Paper Structure (28 sections, 65 equations, 9 figures, 12 tables, 1 algorithm)

This paper contains 28 sections, 65 equations, 9 figures, 12 tables, 1 algorithm.

Figures (9)

  • Figure 1: A demo of three clients. $g_1, g_2, g_3$ represent the gradient of clients. $d$ denotes the update direction for unlearning client $3$, which is conflicting with $g_1$ and $g_2$, i.e., $g_1\cdot d < 0$ and $g_2\cdot d < 0$. $d_{FedOSD}$ represents the direction obtained by FedOSD, which doesn't conflict with $g_1$ and $g_2$.
  • Figure 2: The FedOSD framework comprises two main stages: (b) the unlearning stage and (c) the post-training stage.

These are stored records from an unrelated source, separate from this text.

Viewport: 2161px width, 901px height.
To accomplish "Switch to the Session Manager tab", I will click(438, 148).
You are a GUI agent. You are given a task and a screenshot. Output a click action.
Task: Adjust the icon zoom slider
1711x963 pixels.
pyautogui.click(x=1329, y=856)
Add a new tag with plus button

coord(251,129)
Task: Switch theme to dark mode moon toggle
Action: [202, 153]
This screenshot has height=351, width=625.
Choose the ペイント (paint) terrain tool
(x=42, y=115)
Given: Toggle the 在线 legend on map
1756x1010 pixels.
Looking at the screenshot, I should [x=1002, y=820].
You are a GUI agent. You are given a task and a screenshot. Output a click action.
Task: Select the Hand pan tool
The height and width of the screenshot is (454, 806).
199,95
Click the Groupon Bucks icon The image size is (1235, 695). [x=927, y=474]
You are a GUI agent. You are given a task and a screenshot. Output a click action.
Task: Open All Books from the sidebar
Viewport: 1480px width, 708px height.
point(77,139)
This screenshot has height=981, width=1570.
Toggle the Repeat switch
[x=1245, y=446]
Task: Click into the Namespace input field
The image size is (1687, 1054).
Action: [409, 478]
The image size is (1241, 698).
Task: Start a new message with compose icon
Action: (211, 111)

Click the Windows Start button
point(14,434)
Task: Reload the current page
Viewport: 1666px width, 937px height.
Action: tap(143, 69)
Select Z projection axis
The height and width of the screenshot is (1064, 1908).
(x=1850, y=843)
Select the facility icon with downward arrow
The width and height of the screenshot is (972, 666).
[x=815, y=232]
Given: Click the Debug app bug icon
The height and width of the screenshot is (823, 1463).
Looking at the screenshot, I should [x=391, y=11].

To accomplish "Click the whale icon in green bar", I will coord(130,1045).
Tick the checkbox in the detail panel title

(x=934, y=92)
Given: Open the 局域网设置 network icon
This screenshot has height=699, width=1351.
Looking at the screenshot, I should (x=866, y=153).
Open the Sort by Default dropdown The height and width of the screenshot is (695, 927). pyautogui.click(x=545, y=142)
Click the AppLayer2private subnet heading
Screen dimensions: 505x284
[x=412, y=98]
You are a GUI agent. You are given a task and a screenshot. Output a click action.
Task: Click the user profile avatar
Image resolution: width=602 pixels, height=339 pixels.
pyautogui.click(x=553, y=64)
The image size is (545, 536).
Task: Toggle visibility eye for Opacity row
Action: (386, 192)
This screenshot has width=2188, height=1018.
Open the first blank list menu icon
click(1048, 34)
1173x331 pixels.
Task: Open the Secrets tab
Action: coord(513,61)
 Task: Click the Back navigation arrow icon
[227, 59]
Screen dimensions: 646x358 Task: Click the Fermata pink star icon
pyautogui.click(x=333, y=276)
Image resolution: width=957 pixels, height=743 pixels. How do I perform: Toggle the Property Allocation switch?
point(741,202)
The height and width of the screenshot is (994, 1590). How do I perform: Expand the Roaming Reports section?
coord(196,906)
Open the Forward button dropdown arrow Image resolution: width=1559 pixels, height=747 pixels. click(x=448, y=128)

Subfigure (a) depicts the previous FL training procedure before the client requests for unlearning, where the obtained model is denoted as $\omega^0$ and serves as the original model for unlearning.
  • Figure 3: A comparison between (a) Cross-Entropy and (b) the proposed Unlearning Cross-Entropy. When using CE loss and GA to unlearn, it needs to drive $p_{o,c}$ to 0, leading to gradient explosion and non-convergence. When the target client switches to utilize UCE, it adopts the gradient descent to drive $p_{o,c}$ to 0 and wouldn't bring the convergence issue.
  • Figure 4: A demo depicting the model reverting issue in post-training. The contour map denotes the local loss of the model on a remaining client. $\omega^0$ is the original model before unlearning. $\omega^{T_u}$ is the model after unlearning. The dashed arrow depicts the path of the model update in post-training, where $\omega^{T_u}$ moves to $\bar{\omega}^{T_u+1}$ and is closer to $\omega^0$. The red arrows indicate a better path obtained by FedOSD.
  • Figure 5: The ASR, the mean R-Acc, and the distance away from $\omega^0$ during unlearning and post-training stages in the Pat-50 scenario on CIFAR-10.